No tiene sentido que el nuevo crédito intente igualar condiciones con la gratuidad buscando estratagemas para prohibir el copago. ¿Si la gratuidad “llegó para quedarse”, qué sentido puede tener competirle?

¿Cuáles son los verdaderos problemas de este proyecto? En primer lugar, con el loable propósito de disminuir la restricción económica de los estudiantes al momento de elegir universidad, el proyecto prohíbe a las instituciones cobrar la diferencia entre el monto que financia el fisco (que es mayor que el arancel regulado) y el valor real del arancel a los estudiantes del 60% más vulnerable al momento de estudiar. Si bien las instituciones pueden dar becas internas o entregar créditos internos, esto en la práctica es una forma indirecta de fijación de precios: las instituciones no son bancos, son cobradoras ineficientes y sin experiencia. Deberán asumir la pérdida, ajustando a la baja su proyecto educativo a lo que pueda financiar con el valor que entrega el Estado, disminuyendo así la diversidad del sistema y, finalmente, poniendo un techo a su calidad. ¿Le suena conocido? Sí, es la misma lógica de la gratuidad. El error aquí es político: no tiene sentido que el nuevo crédito intente igualar condiciones con la gratuidad buscando estratagemas para prohibir el copago. Este gobierno se ha comprometido con la consolidación y la expansión de la política de gratuidad de la ex Presidenta Bachelet. ¿Si la gratuidad “llegó para quedarse”, qué sentido puede tener competirle?

En segundo lugar, un aspecto positivo del nuevo crédito es que, al financiar por encima del arancel regulado según la calidad de la institución y la diversidad socioeconómica de los estudiantes, reconoce el derecho de las instituciones a enriquecer su proyecto en calidad y diversidad por encima de lo que el Estado está dispuesto a pagar. Pero hay un riesgo de que esto funcione como un “regalo griego”: para evitar una supuesta inflación de precios, se dispone que la institución garantice el 50% de lo que el Estado financie por sobre el arancel regulado durante todo el plazo de restitución. Esto quiere decir que, durante al menos 15 años, la Tesorería podrá exigir a la institución esos recursos de vuelta en cualquier momento si alguno de los estudiantes deja de pagar por apenas cuatro meses. En términos financieros, esto es un costo y un riesgo muy significativo para las instituciones. Nuevamente el incentivo será ajustarse al valor regulado, con las consecuencias en calidad y diversidad que conocemos, y que ya se están observando en las instituciones gratuitas. Este aumento del financiamiento fiscal para promover la calidad y la diversidad puede terminar en exactamente lo contrario.
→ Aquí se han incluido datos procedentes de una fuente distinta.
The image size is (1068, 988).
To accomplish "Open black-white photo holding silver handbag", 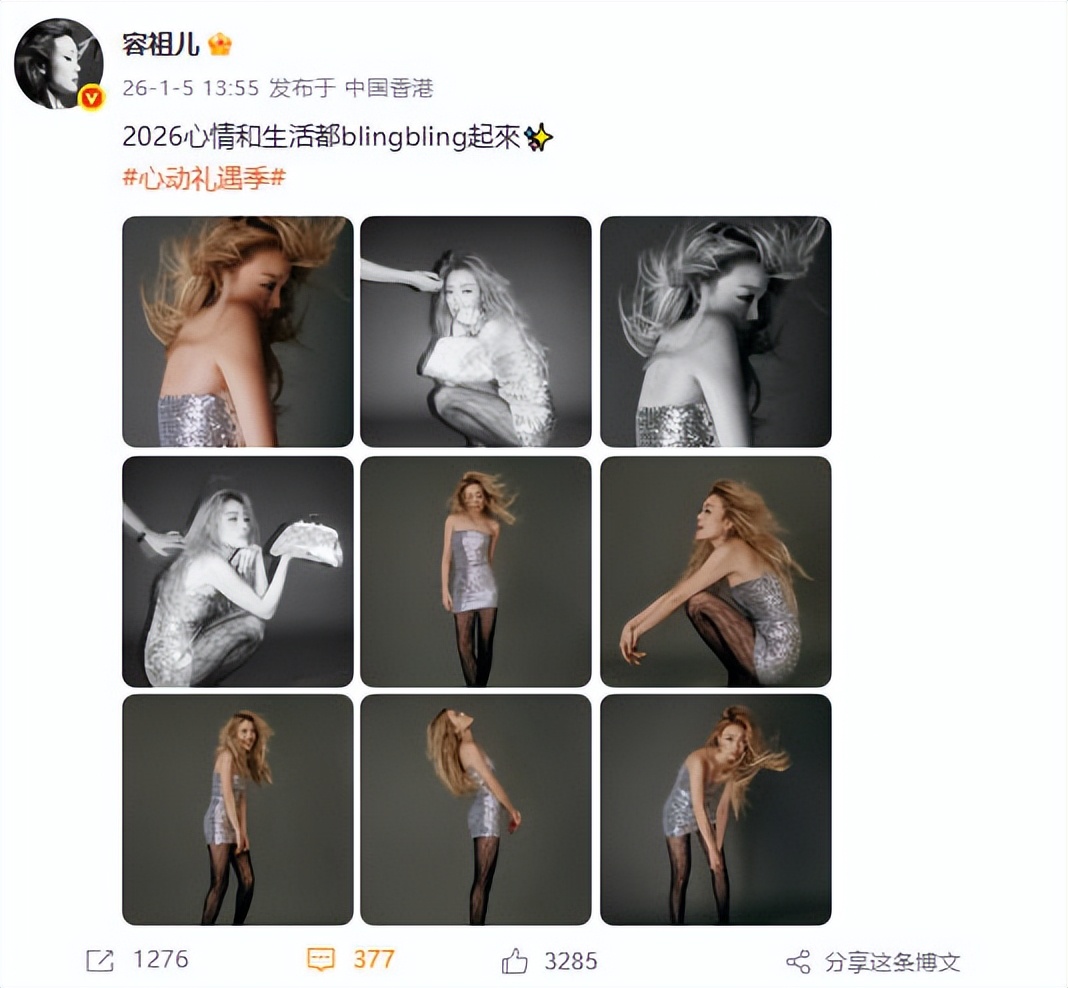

Todo será mucho más fácil si el gobierno renuncia a equiparar este crédito con la gratuidad, algo que deja en evidencia cuando beneficia a los estudiantes a costa de la calidad del sistema.
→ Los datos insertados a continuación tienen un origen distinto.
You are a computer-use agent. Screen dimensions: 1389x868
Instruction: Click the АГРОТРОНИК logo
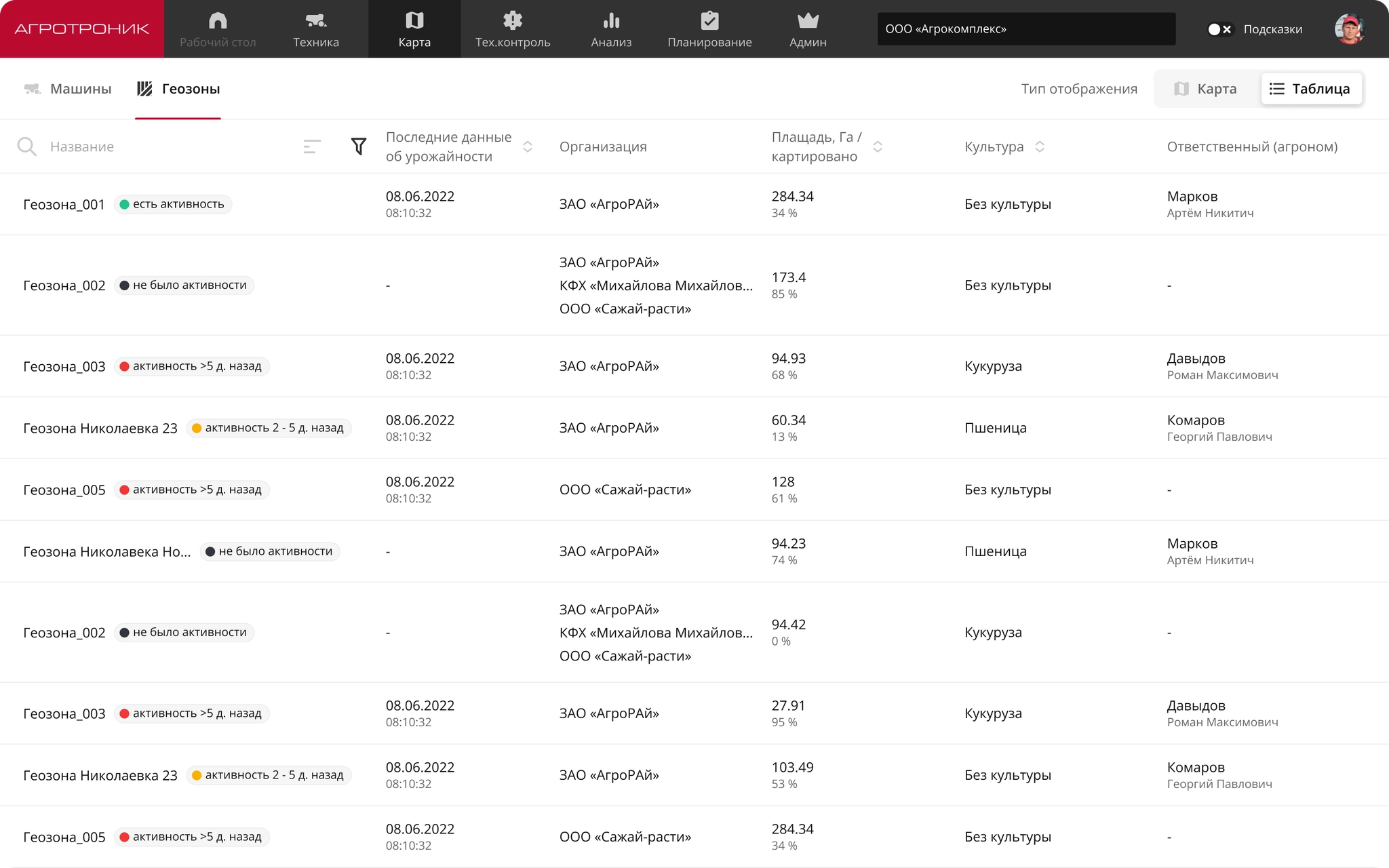82,29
Todos estos aspectos son posibles de corregir. La opción más probable es que se opte por complementar con becas de arancel algo más masivas o por aumentar significativamente los aranceles regulados, dos estrategias que reducen la diferencia entre el subsidio y el arancel real. En ambos casos, sin embargo, implica un incremento el gasto público aún más alto que el que el proyecto ya contempla. En cualquier caso, todo será mucho más fácil si el gobierno renuncia a equiparar este crédito con la gratuidad, algo que deja en evidencia cuando beneficia a los estudiantes a costa de la calidad del sistema. Parte de lo que “Chile ya decidió” -como dice parte de la oposición majaderamente- es lo siguiente: existen en el país instituciones gratuitas e instituciones pagadas. Si bien debe haber ayudas disponibles para todos, no hay para qué hacerlas iguales. En su lugar, se debe potenciar lo que es particular y positivo de los créditos: libertad, autonomía y diversidad del sistema de educación superior.